Monday arrived and my physician phoned the Neurologist. He agreed to an emergency visit. By this point of time – a couple days later – the right side of my lip was becoming numb. Upon examination he informed me a lumbar puncture was now unavoidable. I agreed, and the appointment was set for the next morning. Unfortunately the facial paralysis was much worse. He performed the exam, and admitted me for emergency IV steroid treatment. After putting in a stint for the IV’s and giving me the initial dosage, they discharged me – I would follow up with two more days of IV medicine visits. This treatment stopped the progression of the paralysis. The results of the lumbar puncture were inconclusive for MS. Days later, feeling started to return to my mouth and cheek. A few months later it was barely noticeable, and a year later only my Neurologist could tell. Thankfulness only begins to explain the feeling I maintained for recovery of facial use. Although the medical procedure was very painful, it was good to have certain ailments ruled out (cancer and such) but disheartening to endure the continual road of was it MS… or wasn’t it? Let the wait continue.
Silent Intrusion
Part Three
A Season of Time
During my senior year of high school we wrote predictions that were published in the yearbook. Mine stated:
“I will be happily married to Kevin, living in our cozy home with our two children.”
As high school sweethearts, we married, we have a cozy home, and we have two daughters. However if asked then to apply details to the roadmap, the similarities between prediction and reality would cease there. The innocence of young adulthood pretty much allowed rose tint glasses to stare into a star struck future, and determination fueled the desire to realize those early dreams.

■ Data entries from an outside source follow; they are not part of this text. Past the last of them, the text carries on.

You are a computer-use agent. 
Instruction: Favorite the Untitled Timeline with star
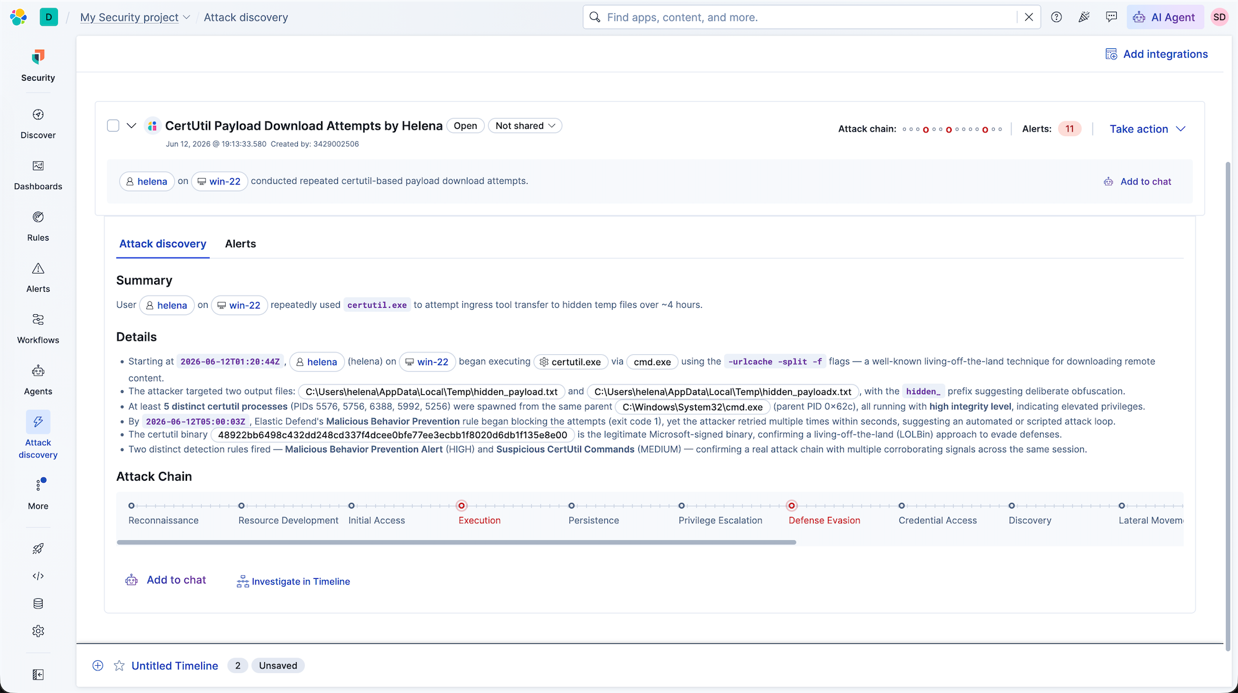coord(119,666)
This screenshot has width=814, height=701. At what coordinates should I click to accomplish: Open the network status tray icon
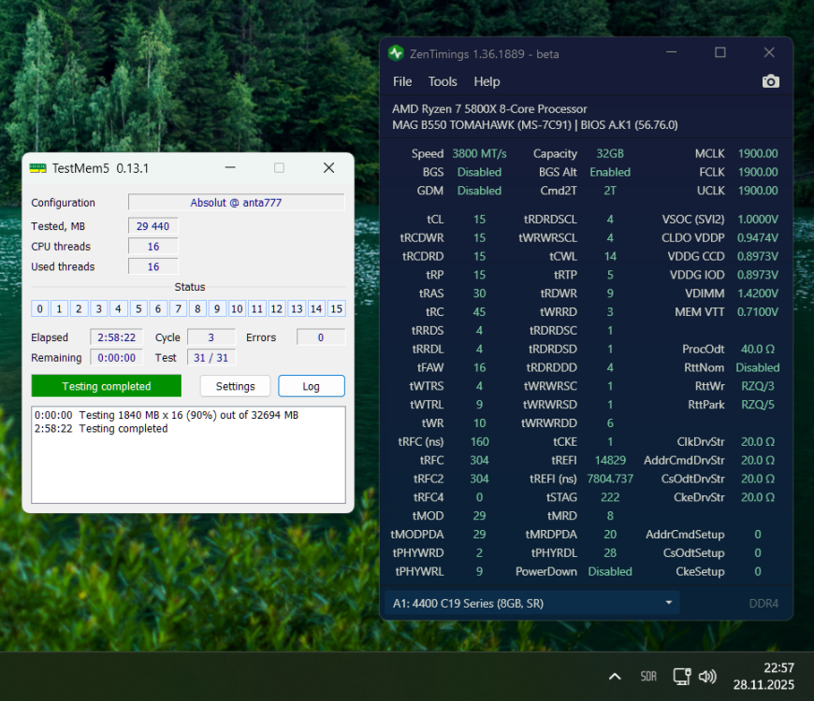coord(681,677)
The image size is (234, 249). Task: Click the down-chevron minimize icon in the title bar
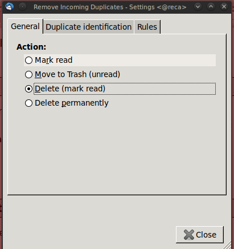pos(198,7)
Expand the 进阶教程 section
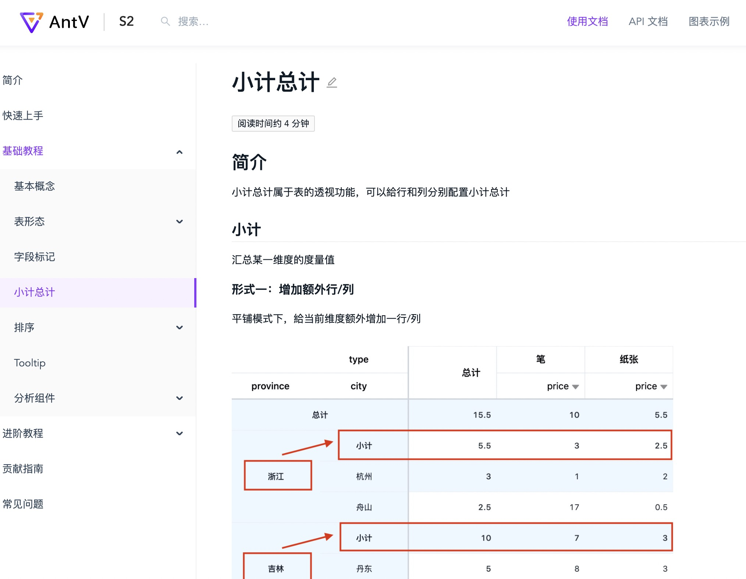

This sets the groundwork toward me sharing with you that the roadmap of life dealt detours of chronic illness for our family. It clearly is determination that has allowed us to persevere through the phases of my multiple symptoms, fatigue, literal exhaustion, and confusion. Oh how all of that attempted to rob joy, and break apart our family unity.
Author Judith Lynn Nichols correctly nicknames MS the MonSter, and I highly recommend her book Women Living with Multiple Sclerosis. Her publication captures excellent insight of real women (from an online group) venturing through captivity of MS. Inspiration of freedom laces the 271 pages, and literally provided the early intervention toward my conquering of the beast that ailed me. Couple this with online support I received from Mousechews Online support, and various other websites, and I had the equitable weaponry to face the battle that knocked on my door.
During this longevity of “Is it MS… or isn’t it?” I had many doctor visits, multiple MRI’s and other medical procedures. Most of the symptoms were nuisances and pebbles that accumulated to boulder size, in attempt to break down my inner being. My fighting spirit clung to the surface, and I was determined to persevere. However during this course of time, some other medical issues came to surface, and had to be dealt with. It would be deceitful to not admit to mental exhaustion at times, and spiritual doubt on the rare occasion. Over the course of time I dealt with diagnosis of Fibromyalgia – sometimes a secondary ailment that occurs in patients with MS. I also was diagnosed with a severe case of Endometriosis and underwent a major hysterectomy.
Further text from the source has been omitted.